National Survey Results: Bipartisan Majority of Americans Want Clean Energy | Kentuckians For The Commonwealth
Release Date: 
Wednesday, April 25, 2012
Press Contact: 
Amanda Fuller
KFTC member
502-742-6692

National Survey Results: Bipartisan Majority of Americans Want Clean Energy
People who want a clean energy future are now the mainstream, not the fringe

Resources

CSI Survey Report

 

Additional Contacts

Steve Sanders, Appalachian Citizens Law Center, 606-633-3939 or 859-245-0949

Leslie Anderson Maloy, Civil Society Institute, 703-276-3256 or [email protected]

 

The Civil Society Institute press release is available here

A new national survey shows overwhelming and bipartisan support for clean energy policies that go far beyond what is currently in place, especially in Kentucky.

More than 80 percent of the 1,019 people asked agreed with the statement: “The time is now for a new, grassroots-driven politics to realize a renewable energy future.” The favorable response included 69 percent of Republicans, 84 percent of Independents, and 95 percent of Democrats. The survey further defined that policy as “one that protects public health, promotes energy independence and the economic well being of all Americans.”

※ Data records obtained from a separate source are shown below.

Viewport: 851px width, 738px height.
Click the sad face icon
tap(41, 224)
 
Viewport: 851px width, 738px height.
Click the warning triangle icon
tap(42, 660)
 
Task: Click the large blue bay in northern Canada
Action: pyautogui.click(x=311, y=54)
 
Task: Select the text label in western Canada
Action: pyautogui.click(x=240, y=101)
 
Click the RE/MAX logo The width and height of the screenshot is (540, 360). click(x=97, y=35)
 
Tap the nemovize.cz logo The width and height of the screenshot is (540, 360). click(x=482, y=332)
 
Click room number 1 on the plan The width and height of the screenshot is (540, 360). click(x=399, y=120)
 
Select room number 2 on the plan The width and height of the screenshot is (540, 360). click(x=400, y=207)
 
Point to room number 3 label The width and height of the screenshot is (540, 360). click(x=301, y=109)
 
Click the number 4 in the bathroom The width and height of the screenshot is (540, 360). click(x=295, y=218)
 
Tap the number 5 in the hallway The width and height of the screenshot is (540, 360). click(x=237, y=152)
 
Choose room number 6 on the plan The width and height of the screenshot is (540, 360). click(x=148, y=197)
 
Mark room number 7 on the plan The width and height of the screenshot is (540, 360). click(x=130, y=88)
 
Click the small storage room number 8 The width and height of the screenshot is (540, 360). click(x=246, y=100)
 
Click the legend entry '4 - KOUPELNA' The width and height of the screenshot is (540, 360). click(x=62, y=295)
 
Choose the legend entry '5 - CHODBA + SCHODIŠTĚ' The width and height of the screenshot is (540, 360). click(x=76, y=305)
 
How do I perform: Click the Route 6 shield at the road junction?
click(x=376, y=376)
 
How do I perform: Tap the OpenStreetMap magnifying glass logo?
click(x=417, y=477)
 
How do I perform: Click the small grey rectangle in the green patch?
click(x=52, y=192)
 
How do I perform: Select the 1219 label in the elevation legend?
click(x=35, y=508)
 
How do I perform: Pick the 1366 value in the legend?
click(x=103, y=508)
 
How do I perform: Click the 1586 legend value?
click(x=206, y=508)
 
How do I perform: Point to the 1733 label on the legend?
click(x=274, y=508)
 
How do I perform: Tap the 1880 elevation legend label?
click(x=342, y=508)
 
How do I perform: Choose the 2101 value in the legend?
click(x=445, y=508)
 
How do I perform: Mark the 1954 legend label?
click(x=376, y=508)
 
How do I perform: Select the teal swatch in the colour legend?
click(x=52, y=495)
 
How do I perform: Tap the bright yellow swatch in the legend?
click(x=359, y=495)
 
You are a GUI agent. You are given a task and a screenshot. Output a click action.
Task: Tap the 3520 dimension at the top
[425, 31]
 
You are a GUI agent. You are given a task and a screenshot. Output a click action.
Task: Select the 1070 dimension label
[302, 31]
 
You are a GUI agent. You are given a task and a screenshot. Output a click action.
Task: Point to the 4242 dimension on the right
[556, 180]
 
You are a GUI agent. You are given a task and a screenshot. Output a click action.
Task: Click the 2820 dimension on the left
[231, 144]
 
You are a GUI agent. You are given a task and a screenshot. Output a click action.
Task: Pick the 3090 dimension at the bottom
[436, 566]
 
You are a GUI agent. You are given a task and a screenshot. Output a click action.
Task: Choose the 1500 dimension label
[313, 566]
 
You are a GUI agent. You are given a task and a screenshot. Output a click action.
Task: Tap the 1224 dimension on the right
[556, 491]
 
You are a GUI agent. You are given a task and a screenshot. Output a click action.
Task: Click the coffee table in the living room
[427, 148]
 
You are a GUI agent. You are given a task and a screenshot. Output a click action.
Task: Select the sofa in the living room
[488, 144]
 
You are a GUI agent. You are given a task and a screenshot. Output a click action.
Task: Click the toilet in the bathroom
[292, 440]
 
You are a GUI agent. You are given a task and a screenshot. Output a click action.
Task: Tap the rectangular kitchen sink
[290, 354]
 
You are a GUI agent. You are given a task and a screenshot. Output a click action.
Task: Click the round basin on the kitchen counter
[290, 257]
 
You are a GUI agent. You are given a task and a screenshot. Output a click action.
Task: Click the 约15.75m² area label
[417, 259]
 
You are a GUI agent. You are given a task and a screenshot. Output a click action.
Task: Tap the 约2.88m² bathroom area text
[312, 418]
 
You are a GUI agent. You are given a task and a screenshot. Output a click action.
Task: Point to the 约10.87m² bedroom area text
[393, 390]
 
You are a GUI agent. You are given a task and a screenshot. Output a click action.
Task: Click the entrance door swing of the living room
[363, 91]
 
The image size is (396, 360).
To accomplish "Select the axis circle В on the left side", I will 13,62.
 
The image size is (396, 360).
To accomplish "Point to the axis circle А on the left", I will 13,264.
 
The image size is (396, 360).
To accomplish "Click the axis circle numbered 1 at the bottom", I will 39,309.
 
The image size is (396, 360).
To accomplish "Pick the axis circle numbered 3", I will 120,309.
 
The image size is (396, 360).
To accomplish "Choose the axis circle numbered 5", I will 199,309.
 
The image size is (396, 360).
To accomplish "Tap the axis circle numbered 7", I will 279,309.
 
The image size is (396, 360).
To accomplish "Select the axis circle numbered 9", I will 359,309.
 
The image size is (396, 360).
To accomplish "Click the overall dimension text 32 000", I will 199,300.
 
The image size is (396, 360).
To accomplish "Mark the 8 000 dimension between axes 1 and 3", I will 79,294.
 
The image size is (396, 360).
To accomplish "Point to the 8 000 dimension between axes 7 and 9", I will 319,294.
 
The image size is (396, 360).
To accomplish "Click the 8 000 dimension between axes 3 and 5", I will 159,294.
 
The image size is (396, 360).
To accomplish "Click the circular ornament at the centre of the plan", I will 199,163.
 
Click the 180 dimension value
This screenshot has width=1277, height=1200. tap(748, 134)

“It is apparent that Americans overwhelmingly favor clean and renewable energy,” said Steve Sanders, director of the Appalachian Citizens Law Center, which co-released with the Civil Society Institute and Kentuckians For The Commonwealth (KFTC) the survey findings in Kentucky. “For Kentucky, that means we must plan now for a future which is much less dependent on coal as a source of electric power.

Nearly as many respondents (75 percent) agreed that “Congress and state public utility commissions that regulate electric utilities should put more emphasis on renewable energy and increased energy efficiency … and less emphasis on major investments in new nuclear, coal and natural gas plants.” This included 58 percent of Republicans, 84 percent of Independents, and 86 percent of Democrats.

“These results show that people all over the country want clean energy and it’s time for Kentucky to catch up with other states to make cleaner energy affordable and accessible to people who want to invest in that,” said Amanda Fuller, a KFTC member in Louisville.

“Renewable Portfolio Standards and feed-in tariffs are two initiatives that we can do right now that don’t cost our state any money,” Fuller pointed out. Those initiatives were included in the Clean Energy Opportunity Act, legislation (HB 167) that received a hearing but no vote in the recently adjourned session of the Kentucky General Assembly.

Seventy-seven percent of respondents agreed that “(t)he energy industry's extensive and well-financed public relations, campaign contributions and lobbying  machine is a major barrier to moving beyond business as usual when it comes to America’s energy policy.”

"Dirty energy companies and their lobbyists like to marginalize those of us who are working towards a cleaner energy future for the U.S. But the verdict of this new survey is clear: We are the majority, not the fringe," said Heather White, general counsel for the Environmental Working Group. "The truth is that those who are clinging to America's dirty energy past are the people who are way out of step with the American political mainstream."

“We’re losing jobs,” Fuller said, noting that the contractor who installed solar electric and solar hot water systems on her house is challenged to find enough work to stay in business. “There are skilled people who have the technical backgrounds who are out of work because we don’t have the policies that support clean energy.”

An independent study released in January concluded that passage of the Clean Energy Opportunity Act would result in 28,000 new jobs in Kentucky over the next 10 years.

The clean energy survey was conducted by phone March 22-25 by ORC International for the Civil Society Institute. Respondents were 506 men and 513 women 18 years of age and older.